▶ RECORDS FOR THIS TASK
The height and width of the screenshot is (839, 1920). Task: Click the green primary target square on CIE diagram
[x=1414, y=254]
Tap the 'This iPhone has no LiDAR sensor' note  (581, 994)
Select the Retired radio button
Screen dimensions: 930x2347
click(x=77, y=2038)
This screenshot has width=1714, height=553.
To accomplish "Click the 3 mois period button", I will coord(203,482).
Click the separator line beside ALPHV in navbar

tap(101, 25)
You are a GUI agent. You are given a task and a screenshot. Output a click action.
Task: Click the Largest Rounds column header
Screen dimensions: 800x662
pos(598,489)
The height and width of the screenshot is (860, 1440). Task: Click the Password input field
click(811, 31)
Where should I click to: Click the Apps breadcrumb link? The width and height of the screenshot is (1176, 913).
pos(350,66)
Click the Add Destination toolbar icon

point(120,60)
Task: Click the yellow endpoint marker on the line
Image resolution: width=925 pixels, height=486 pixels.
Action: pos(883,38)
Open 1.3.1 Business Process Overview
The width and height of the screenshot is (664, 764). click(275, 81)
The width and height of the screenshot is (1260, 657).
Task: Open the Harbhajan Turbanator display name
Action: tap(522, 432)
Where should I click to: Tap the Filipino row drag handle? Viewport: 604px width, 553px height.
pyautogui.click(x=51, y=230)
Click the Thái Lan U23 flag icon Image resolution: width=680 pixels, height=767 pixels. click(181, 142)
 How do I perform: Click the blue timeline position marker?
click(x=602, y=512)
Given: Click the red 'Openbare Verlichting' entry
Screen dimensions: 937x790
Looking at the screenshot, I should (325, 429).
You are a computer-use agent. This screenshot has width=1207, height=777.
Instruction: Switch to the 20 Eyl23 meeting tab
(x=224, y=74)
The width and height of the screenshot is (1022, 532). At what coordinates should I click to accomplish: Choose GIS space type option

▶ DIRECTIONS
Please find every line in the records above that holds the word "agent" and copy it.

▶ EXERCISE OUTPUT
You are a GUI agent. You are given a task and a screenshot. Output a click action.
You are a computer-use agent. This screenshot has width=1207, height=777.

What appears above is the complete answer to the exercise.